● Supplied material:
######
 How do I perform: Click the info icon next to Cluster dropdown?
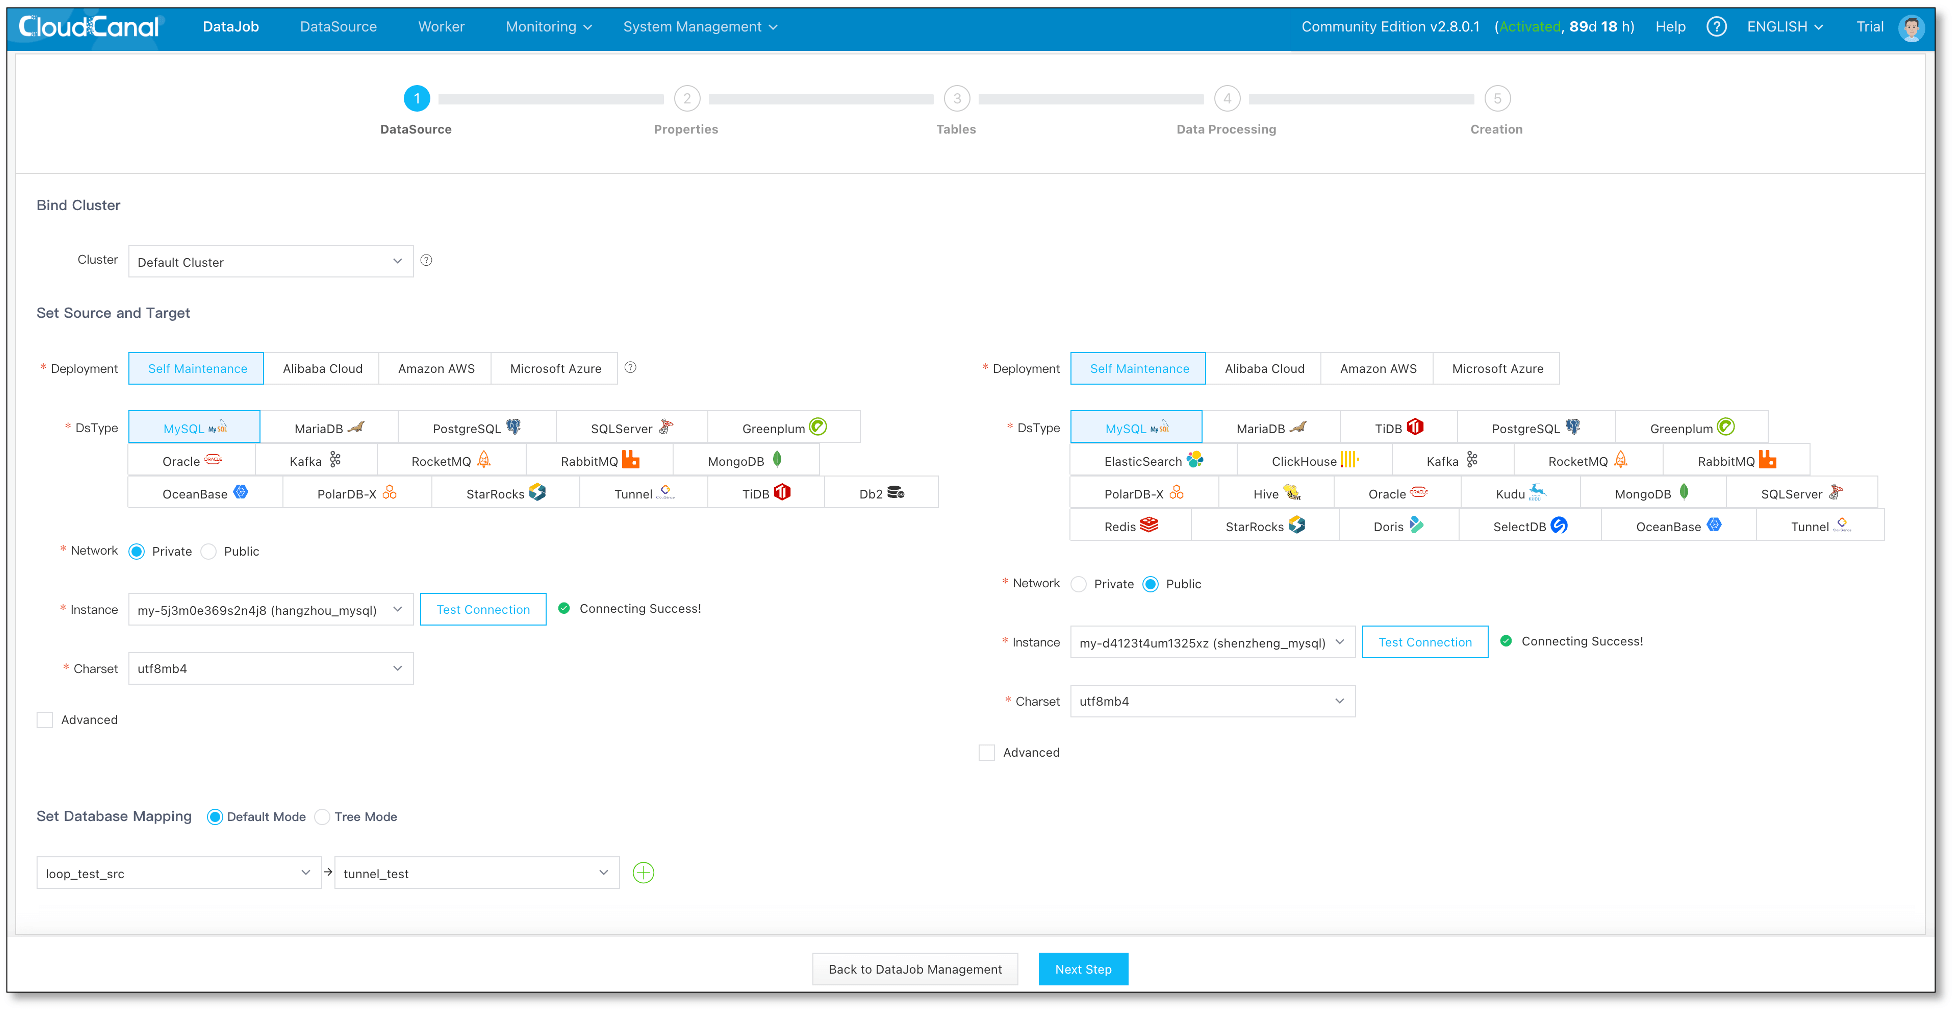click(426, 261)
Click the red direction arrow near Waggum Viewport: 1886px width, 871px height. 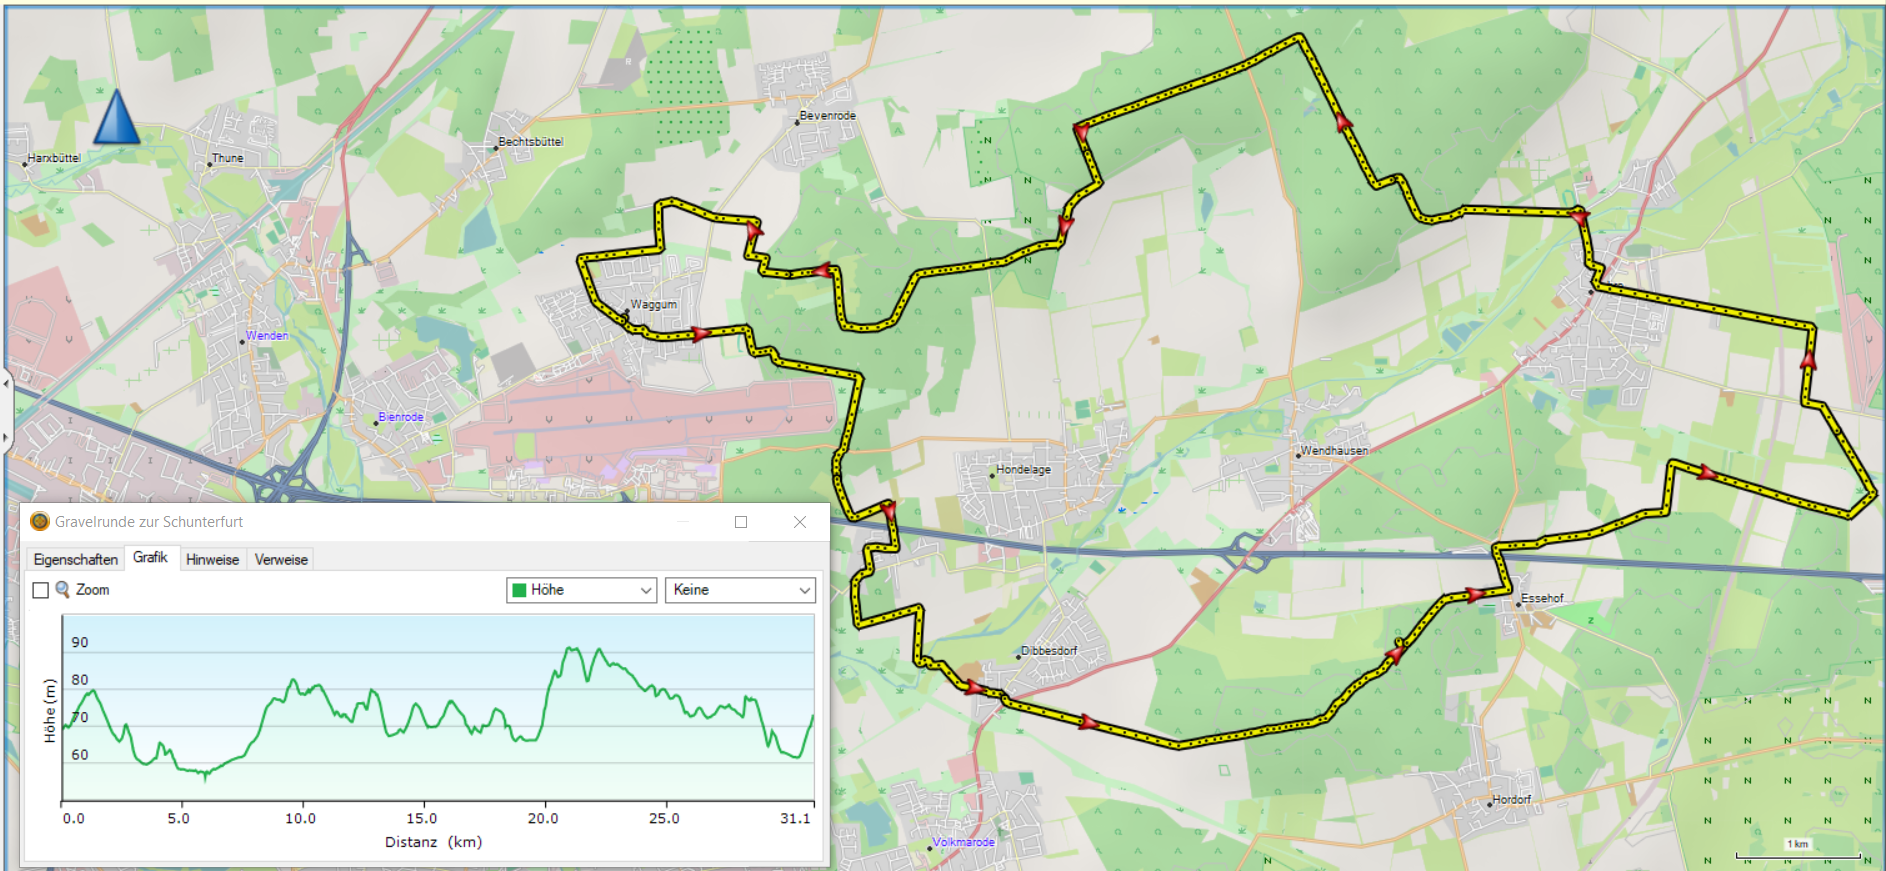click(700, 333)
######
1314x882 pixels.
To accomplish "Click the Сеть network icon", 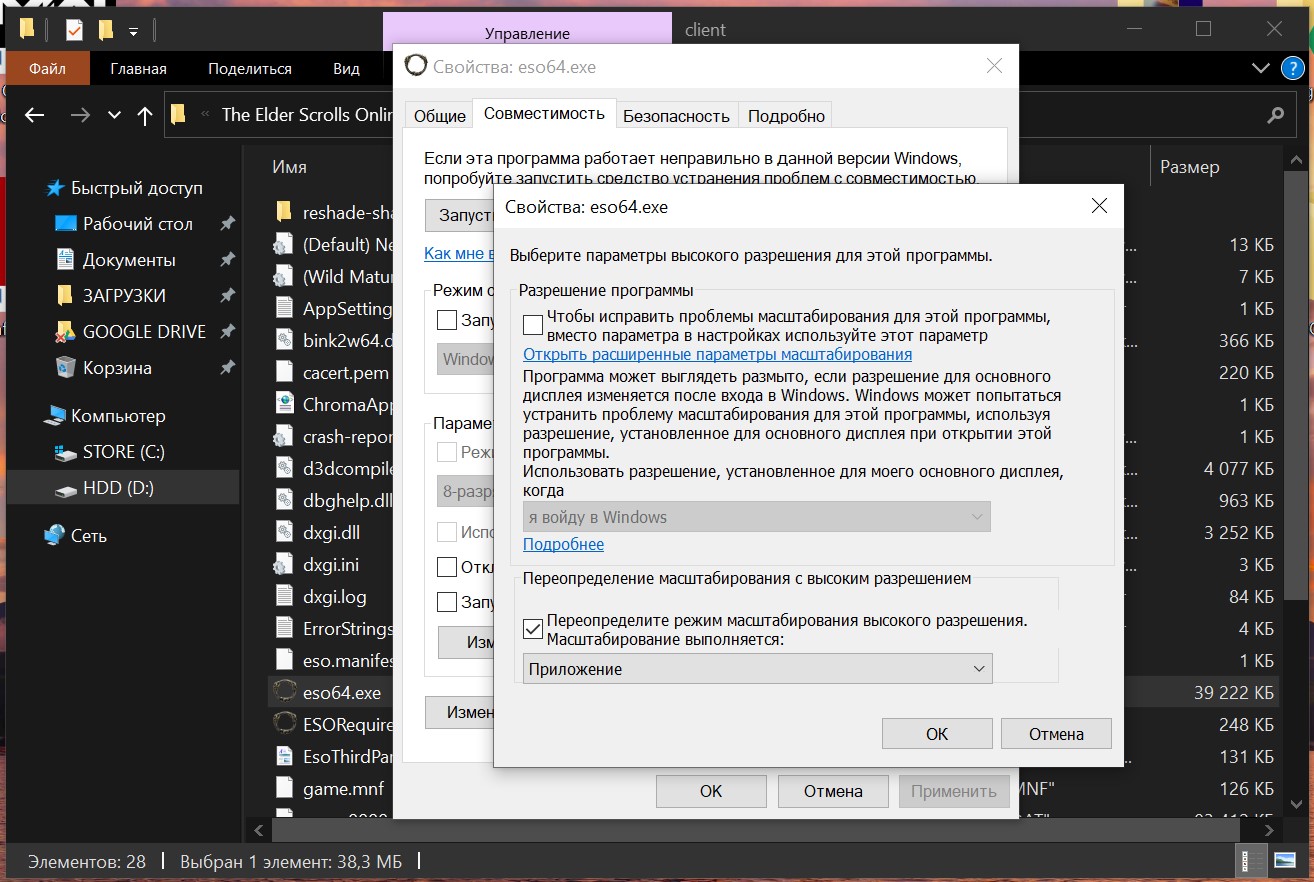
######
● What needs to be done: Print the line above containing "1314x882 pixels.", the line containing "the Сеть network", and everything between them, exactly as written. Pictures stay out.

● Response area:
1314x882 pixels.
To accomplish "Click the Сеть network icon", 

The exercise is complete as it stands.